There is nothing quite like the sensation of returning to a bush camp. I don't know whether it is more exciting to be the one waiting in camp, listening for the distant drone of the engine, or to be the one coming home. In the silence of the wilderness, the one in camp can hear the truck approaching from so far away that there is a sort of meeting of the hearts before the other arrives. As I pass the mopane tree, the one with the marabou stork's nest, I know that Mark can hear the truck, and he knows that I know. The rest of the journey is like an extended hug, so by the time I roll into camp, we are both warm and smiling.
Around the campfire we talk about my trip, until I cannot avoid the bad news any longer. When Mark hears that we cannot operate the plane in the park until we have a proper strip, he is upset; but we vow to work even harder to get the strip completed before the rains. Meanwhile, we just won't fly.
The next morning Mark drives the Cruiser and trailer, loaded with building materials, from our little camp to the Marula-Puku site. He, Simbeye, and the other men begin building the mud-wattle hut that will be our shelter in the rains. Our new workers are young tribesmen in their early twenties, dressed in ragged Western clothes but without shoes. They have never held a job except for helping their fathers tend the tiny maize and groundnut patches on their subsistence farms. The only tools they know how to use are axes, hoes, and shovels. But while they have had no more than five years of schooling, they are eager to learn. Of the five new men Sunday Justice, Chanda Mwamba, and Mutale Kasokola in particular radiate good humor and an uncommon willingness to work hard, as does Simbeye. Today I had said, "Good morning, guys," and they had laughingly repeated the word "guys" over and over. The name stuck and they call each other "guys" to this day.

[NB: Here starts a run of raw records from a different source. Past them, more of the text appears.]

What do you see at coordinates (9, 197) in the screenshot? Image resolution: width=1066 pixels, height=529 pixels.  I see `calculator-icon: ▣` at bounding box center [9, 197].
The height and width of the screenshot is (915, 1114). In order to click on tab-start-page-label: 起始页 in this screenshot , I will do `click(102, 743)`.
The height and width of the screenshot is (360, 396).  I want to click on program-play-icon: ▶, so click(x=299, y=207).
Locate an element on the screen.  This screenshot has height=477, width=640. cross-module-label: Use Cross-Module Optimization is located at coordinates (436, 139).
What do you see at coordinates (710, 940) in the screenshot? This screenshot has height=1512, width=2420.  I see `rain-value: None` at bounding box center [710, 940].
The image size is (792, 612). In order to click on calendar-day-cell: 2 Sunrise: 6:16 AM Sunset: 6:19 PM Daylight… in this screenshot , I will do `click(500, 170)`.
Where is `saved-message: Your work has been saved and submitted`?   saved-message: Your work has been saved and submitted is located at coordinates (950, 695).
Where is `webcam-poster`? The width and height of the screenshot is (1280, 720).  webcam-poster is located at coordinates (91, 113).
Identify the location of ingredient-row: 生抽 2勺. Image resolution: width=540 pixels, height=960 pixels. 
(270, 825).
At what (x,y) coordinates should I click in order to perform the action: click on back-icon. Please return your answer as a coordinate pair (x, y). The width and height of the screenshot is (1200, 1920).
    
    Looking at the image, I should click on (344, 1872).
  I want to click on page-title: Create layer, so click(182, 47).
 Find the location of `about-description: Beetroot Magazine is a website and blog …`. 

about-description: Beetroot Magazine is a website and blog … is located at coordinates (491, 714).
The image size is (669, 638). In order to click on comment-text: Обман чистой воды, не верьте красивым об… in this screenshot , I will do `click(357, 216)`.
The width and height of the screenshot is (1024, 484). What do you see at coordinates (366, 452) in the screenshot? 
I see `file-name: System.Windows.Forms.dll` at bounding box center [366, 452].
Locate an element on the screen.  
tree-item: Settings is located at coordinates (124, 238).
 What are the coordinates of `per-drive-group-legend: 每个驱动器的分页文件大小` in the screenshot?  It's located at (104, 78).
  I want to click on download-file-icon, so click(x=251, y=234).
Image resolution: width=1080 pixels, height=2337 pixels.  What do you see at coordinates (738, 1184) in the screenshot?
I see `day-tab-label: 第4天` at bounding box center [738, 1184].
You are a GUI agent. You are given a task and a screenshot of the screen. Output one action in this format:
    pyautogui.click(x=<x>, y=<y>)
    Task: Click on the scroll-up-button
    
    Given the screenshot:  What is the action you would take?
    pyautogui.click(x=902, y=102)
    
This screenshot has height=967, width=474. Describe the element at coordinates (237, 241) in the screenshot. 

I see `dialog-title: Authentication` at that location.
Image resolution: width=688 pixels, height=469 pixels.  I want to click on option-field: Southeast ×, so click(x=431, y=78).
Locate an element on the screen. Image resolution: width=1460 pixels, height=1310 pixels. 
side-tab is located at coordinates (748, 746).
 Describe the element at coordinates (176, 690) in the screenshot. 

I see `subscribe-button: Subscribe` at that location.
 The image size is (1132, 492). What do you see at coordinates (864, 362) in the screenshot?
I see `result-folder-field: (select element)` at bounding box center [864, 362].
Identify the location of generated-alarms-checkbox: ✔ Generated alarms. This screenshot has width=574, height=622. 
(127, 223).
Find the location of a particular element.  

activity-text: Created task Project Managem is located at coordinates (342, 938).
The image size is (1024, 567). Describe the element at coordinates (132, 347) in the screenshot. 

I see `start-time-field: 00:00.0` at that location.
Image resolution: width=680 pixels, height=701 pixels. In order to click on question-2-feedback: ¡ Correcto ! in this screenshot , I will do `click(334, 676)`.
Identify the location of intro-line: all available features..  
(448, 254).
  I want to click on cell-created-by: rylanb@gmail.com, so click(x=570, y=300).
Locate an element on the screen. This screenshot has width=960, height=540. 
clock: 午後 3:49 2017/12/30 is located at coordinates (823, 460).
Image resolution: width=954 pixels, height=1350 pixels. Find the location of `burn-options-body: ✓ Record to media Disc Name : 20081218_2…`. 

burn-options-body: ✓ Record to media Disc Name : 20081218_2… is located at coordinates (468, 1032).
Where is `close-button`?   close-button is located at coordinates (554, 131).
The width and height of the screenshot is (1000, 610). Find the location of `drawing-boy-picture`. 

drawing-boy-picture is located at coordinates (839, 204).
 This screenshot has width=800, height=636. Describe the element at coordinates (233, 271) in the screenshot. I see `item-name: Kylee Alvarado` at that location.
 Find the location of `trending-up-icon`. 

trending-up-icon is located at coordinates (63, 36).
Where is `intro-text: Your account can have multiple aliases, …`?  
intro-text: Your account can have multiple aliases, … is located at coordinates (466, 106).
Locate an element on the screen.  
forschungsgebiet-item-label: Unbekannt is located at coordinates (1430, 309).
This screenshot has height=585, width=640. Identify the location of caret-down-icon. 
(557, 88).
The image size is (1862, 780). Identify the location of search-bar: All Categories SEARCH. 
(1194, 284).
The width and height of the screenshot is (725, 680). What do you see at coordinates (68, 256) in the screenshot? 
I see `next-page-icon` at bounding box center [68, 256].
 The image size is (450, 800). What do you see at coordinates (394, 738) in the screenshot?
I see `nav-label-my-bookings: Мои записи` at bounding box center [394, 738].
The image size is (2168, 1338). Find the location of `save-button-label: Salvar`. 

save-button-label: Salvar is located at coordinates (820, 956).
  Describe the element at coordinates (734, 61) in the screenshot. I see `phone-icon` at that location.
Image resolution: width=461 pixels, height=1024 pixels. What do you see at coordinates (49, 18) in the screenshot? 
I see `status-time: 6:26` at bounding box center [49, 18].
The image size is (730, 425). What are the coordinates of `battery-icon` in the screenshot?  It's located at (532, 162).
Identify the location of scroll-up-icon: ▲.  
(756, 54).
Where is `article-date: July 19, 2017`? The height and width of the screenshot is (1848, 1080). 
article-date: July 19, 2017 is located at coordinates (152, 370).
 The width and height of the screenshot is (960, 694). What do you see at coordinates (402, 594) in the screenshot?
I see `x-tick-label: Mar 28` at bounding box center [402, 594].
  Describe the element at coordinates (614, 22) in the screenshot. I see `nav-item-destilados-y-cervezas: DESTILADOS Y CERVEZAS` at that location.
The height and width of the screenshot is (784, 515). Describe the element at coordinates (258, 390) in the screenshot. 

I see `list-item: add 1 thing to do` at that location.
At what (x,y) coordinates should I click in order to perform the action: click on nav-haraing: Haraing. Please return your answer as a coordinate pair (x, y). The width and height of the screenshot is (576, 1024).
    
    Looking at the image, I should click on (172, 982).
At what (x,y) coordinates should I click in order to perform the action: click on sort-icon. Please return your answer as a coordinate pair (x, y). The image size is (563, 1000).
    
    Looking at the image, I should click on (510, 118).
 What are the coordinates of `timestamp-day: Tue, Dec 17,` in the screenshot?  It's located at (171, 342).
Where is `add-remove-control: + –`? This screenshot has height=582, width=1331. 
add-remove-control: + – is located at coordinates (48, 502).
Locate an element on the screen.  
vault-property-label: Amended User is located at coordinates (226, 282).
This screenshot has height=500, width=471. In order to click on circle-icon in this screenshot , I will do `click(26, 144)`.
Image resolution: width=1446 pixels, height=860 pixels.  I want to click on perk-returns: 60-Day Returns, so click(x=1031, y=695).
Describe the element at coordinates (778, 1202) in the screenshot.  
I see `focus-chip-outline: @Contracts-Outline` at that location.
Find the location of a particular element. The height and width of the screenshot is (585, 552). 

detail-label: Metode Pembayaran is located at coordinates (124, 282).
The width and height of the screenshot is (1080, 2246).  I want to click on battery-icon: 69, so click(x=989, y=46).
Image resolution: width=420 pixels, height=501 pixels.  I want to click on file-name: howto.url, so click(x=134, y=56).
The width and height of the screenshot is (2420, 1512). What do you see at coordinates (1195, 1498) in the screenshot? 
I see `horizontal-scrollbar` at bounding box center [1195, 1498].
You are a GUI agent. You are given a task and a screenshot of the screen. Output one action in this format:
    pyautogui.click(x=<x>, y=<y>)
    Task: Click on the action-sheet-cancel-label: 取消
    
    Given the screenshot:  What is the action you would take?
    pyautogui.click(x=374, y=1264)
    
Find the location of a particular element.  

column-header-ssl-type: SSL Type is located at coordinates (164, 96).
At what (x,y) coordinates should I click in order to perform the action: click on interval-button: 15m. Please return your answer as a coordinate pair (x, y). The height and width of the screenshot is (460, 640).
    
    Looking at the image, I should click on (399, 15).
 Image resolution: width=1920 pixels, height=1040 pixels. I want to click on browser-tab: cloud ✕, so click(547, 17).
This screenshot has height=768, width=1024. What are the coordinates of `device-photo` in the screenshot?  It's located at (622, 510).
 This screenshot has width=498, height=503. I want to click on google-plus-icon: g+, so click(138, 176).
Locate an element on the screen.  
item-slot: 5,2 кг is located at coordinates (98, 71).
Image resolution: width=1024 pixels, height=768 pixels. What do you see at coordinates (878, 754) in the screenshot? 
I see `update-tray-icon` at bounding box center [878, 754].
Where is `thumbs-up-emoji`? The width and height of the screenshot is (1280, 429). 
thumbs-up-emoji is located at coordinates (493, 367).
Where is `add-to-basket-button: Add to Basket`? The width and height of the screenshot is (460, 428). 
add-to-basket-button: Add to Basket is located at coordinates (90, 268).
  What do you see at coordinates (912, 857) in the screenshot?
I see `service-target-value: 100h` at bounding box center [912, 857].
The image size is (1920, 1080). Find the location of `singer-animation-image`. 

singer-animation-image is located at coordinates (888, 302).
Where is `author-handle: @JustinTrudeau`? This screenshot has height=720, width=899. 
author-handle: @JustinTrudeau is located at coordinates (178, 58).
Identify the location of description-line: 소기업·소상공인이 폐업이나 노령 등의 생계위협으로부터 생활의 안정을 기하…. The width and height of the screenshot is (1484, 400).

Sunday Justice, bright-eyed, short, and chubby, stays with me to unpack the supplies. We store beans in a large can, tissue and soap in a large blue trunk, and sort through the other groceries. As we work, I explain to him that we hope to save the park by making it benefit the local people; we may even hire some of the poachers to work with us.
"That is a very good idea, Madam. You should go to Mwamfushi Village, where there are many poachers."
"Tell me, Sunday, can we
fly to that village?"
"Oh no, Madam, that village is very much on the ground." I smile behind his back for a long moment.
All morning I have noticed Sunday stealing glances at the plane, parked in its thorn boma.
"You like the airplane, don't you, Sunday?"
"Yes, Madam. I myself always wanted to talk to someone who has flown up in the sky with a plane."
"Well, you can talk to me," I say, as I pour salt into a jar.
"I myself always wanted to know, Madam, if you fly at night, do you go close to the stars?"
I explain that on earth we are so far from the stars that being up a few thousand feet does not make any difference in how close they look. But I don't know if he understands, so I end by saying, "When you fly at night, you feel closer to the stars."
When we have finished unpacking and organizing camp, I show him our few kitchen utensils and try to discover how much he actually knows about cooking. He can bake bread, but only in an oven, he tells me. It seems that I will have to teach this African how to cook in a traditional black pot. In our wooden bowl I mix the ingredients for cornbread—omitting eggs and butter, of course, because there aren't any—and show him how I bake it in the pot, putting hot coals on top and underneath.